-- Text segment --
※

U.S. Woman Who Died Of Superbug Infection Obtained The Bug In Delhi: CDC Report
January 20th, 2017 / 7:50 PM
A field report published on 13 January 2017, by the Centre for Disease Control and Prevention (CDC), U.S.A, revealed a unique case of a Washoe County resident who was infected by a superbug during her extended visit to India last year. The 70-year old unnamed woman died of septic shock as her body was unresponsive to 26 different antibiotics available in the U.S.
On 18th August 2016, she was admitted to an acute care Reno hospital after receiving multiple treatments over two years in India for right femur fracture and subsequent osteomyelitis of the right femur and hip. U.S. doctors speculate that hospital treatments in India infected her with the superbug as such bacteria are uncommon in the U.S. Her most recent hospitalisation in India was in June 2016.
CDC doctors later discovered that the woman was infected with CRE (carbapenem-resistant enterobacteriaceae) – the general name of the bacteria which commonly resides in the gut and even fends off carbapenems, the antibiotic used as a last resort when all other antibiotics fail. CDC Director Dr. Frieden named CRE ‘nightmare bacteria’ due to its power to spread antibiotic resistance in the host body and easily communicate in hospital settings.
The woman was put in insolation in the Reno hospital and was unresponsive to all 14 drugs administered. A wound sample sent to CDC Atlanta later revealed that the CRE, identified as Klebsiella pneumonia, was also unresponsive to 12 other antibiotics. Further tests concluded the presence of New Delhi metallo-beta-lactamase (NDM-1) – the main enzyme responsible for the ineffectiveness of carbapenems. After undergoing treatment in the US for two months, the woman died in September last year as her body rejected all drugs and deteriorated rapidly.

※

-- Extracted data --
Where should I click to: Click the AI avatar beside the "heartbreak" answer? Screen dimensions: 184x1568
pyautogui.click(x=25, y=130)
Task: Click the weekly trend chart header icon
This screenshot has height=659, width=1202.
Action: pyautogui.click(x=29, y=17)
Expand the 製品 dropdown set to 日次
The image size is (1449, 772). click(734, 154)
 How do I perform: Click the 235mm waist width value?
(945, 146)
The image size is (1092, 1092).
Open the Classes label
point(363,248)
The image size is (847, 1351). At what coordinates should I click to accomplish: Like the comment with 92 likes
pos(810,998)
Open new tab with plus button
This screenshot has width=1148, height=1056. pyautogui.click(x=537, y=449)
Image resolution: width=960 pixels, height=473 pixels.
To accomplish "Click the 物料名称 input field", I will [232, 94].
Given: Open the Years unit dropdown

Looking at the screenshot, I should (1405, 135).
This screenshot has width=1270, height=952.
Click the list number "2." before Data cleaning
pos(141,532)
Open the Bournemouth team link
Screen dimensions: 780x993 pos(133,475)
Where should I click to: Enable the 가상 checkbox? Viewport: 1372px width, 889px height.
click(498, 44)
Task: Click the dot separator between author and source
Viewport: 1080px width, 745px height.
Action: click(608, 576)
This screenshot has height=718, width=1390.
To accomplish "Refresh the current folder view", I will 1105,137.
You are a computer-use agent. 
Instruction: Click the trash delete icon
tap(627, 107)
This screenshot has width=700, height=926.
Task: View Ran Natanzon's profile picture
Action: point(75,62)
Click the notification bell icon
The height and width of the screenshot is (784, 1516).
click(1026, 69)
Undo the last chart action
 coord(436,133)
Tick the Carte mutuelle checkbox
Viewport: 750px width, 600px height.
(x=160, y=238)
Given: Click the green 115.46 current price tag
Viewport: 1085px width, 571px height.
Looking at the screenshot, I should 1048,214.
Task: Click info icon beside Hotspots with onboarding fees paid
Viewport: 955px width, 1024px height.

※

-- Exercise A --
Decide whether each of these statements agrees with the superbug article. Answer yes or no for each and quote the deciding words: (i) The woman who died was 70 years old. (ii) Her most recent hospitalization in India was in August 2016. (iii) The CRE found in her wound sample was identified as Klebsiella pneumonia.
-- Exercise B --
Quote the stretch of the superbug article from "On 18th August" through "in June 2016.".
-- Exercise C --
Extend the superbug article with a further paragraph, starting after its final sentence.

-- Reply A --
(i) Yes: "The 70-year old unnamed woman died of septic shock"
(ii) No: "Her most recent hospitalisation in India was in June 2016."
(iii) Yes: "the CRE, identified as Klebsiella pneumonia"

-- Reply B --
On 18th August 2016, she was admitted to an acute care Reno hospital after receiving multiple treatments over two years in India for right femur fracture and subsequent osteomyelitis of the right femur and hip. U.S. doctors speculate that hospital treatments in India infected her with the superbug as such bacteria are uncommon in the U.S. Her most recent hospitalisation in India was in June 2016.

-- Reply C --
CRE infection has deadly consequences when it enters the bloodstream and kills half the patients affected by it. This is the second instant of the NDM-1 bacteria infecting a foreign national. The bug was first identified in 2009 when it was found in a Swedish patient hospitalised in India.
Lei Chen, an author of the CDC report and a senior epidemiologist with Washoe County Health District, found the whole experience overwhelming as it was her first encounter with such multi-drug resistant bacteria in her area. Resistance rate is low in countries like USA, but common in India – a country known to suffer from major superbug issues. The problem of unregulated sale of prescription drugs makes the rate of resistance to antibiotics high in India. Furthermore, unsanitary living conditions, poverty, misuse of drugs, rising use of antibiotics for boosting poultry growth aids bacteria to become multi-drug resistant.